##### Records for this exercise

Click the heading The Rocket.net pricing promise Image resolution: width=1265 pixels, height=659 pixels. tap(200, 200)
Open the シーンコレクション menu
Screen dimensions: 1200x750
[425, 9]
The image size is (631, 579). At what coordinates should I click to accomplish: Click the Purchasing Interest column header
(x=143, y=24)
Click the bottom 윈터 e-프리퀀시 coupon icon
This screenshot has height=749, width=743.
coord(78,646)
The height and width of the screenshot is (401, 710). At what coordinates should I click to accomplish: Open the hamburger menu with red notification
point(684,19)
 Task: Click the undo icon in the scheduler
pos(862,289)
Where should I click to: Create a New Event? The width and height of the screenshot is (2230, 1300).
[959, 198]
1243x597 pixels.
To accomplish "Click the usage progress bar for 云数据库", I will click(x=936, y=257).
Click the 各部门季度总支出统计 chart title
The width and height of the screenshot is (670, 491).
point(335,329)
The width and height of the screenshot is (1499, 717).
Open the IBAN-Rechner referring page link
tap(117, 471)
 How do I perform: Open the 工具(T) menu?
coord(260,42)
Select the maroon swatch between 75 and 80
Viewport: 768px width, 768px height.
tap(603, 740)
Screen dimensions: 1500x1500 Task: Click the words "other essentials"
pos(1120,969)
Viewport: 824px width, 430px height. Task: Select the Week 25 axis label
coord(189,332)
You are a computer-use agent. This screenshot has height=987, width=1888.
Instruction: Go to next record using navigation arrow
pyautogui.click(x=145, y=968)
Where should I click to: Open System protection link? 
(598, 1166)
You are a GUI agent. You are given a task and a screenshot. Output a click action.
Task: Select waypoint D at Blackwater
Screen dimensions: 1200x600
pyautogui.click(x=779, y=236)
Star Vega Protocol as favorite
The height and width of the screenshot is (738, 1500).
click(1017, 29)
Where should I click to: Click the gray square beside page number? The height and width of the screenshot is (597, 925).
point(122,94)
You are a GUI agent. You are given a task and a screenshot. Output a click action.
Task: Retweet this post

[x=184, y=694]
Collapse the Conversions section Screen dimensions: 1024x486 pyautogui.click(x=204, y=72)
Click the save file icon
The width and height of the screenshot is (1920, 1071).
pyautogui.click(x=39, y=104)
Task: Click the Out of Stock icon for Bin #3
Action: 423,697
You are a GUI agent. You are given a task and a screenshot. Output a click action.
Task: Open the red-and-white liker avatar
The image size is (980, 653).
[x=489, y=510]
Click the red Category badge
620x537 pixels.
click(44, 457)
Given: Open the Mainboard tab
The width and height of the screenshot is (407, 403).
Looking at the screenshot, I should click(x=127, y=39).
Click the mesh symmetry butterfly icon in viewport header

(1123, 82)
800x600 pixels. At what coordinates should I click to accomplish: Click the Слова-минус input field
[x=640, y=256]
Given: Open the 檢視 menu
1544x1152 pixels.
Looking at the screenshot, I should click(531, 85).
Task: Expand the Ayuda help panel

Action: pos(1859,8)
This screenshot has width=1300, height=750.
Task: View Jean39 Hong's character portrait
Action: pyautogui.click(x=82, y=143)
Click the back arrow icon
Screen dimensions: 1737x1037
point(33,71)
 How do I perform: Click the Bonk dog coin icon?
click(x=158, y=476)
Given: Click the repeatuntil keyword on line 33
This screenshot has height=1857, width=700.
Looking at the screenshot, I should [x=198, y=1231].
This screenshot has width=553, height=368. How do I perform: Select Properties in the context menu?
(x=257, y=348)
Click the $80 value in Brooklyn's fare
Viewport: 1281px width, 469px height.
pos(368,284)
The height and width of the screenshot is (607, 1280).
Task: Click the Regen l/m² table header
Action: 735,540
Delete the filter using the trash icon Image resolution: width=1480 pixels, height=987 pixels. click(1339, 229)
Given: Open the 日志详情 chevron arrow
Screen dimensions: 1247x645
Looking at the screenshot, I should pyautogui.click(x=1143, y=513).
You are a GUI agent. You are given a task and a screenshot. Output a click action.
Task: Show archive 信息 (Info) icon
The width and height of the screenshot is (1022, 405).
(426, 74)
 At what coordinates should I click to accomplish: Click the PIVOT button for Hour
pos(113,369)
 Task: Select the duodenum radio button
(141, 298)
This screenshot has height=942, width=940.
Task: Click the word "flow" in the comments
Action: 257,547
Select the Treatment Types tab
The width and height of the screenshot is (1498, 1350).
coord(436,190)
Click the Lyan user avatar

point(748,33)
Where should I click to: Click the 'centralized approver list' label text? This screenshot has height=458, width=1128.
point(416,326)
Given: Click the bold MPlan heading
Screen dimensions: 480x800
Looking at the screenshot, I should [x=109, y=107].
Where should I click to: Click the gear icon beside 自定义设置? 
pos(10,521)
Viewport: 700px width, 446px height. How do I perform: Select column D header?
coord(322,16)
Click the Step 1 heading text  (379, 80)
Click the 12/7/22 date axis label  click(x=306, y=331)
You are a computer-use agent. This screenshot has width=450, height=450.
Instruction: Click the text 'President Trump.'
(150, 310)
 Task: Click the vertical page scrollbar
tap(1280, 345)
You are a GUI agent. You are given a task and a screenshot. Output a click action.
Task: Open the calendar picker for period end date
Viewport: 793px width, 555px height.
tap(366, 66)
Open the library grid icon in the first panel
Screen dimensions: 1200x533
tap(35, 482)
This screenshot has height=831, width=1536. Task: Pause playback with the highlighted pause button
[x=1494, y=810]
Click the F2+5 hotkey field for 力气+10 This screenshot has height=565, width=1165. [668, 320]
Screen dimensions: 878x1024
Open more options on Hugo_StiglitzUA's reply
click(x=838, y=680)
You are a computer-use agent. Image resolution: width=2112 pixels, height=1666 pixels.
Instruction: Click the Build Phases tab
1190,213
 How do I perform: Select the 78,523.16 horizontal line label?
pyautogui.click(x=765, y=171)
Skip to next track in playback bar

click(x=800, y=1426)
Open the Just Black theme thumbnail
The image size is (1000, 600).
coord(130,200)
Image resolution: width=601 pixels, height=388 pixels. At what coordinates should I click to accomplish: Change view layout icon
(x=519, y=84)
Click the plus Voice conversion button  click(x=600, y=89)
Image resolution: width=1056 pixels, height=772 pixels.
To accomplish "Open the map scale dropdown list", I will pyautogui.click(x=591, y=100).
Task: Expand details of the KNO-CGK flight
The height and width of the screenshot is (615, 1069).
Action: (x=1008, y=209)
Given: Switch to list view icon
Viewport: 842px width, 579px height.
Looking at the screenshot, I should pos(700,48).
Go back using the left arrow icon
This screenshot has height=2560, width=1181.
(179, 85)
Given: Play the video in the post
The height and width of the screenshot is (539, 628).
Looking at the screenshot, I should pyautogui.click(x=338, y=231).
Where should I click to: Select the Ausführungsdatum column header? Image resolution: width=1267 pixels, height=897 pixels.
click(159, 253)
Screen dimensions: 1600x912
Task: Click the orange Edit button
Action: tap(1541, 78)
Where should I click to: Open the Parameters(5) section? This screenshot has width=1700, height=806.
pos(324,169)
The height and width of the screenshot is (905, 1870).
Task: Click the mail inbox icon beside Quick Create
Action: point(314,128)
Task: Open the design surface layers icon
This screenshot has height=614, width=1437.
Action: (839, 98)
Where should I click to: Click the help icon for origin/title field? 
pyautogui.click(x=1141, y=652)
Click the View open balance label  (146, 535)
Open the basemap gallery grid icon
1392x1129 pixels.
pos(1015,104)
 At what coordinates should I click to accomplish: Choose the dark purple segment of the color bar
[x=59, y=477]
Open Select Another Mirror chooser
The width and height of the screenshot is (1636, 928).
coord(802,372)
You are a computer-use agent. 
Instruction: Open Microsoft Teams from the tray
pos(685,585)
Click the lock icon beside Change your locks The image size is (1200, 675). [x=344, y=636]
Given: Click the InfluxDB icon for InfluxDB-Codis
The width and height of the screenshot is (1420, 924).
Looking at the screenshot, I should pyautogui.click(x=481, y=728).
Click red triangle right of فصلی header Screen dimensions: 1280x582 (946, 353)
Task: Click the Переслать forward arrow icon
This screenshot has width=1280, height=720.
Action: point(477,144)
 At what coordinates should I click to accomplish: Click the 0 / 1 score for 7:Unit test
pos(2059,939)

##########

● Prompt
Go through the data line by line and work out how many lines contain "heading". Give only that number.

● Written solution
3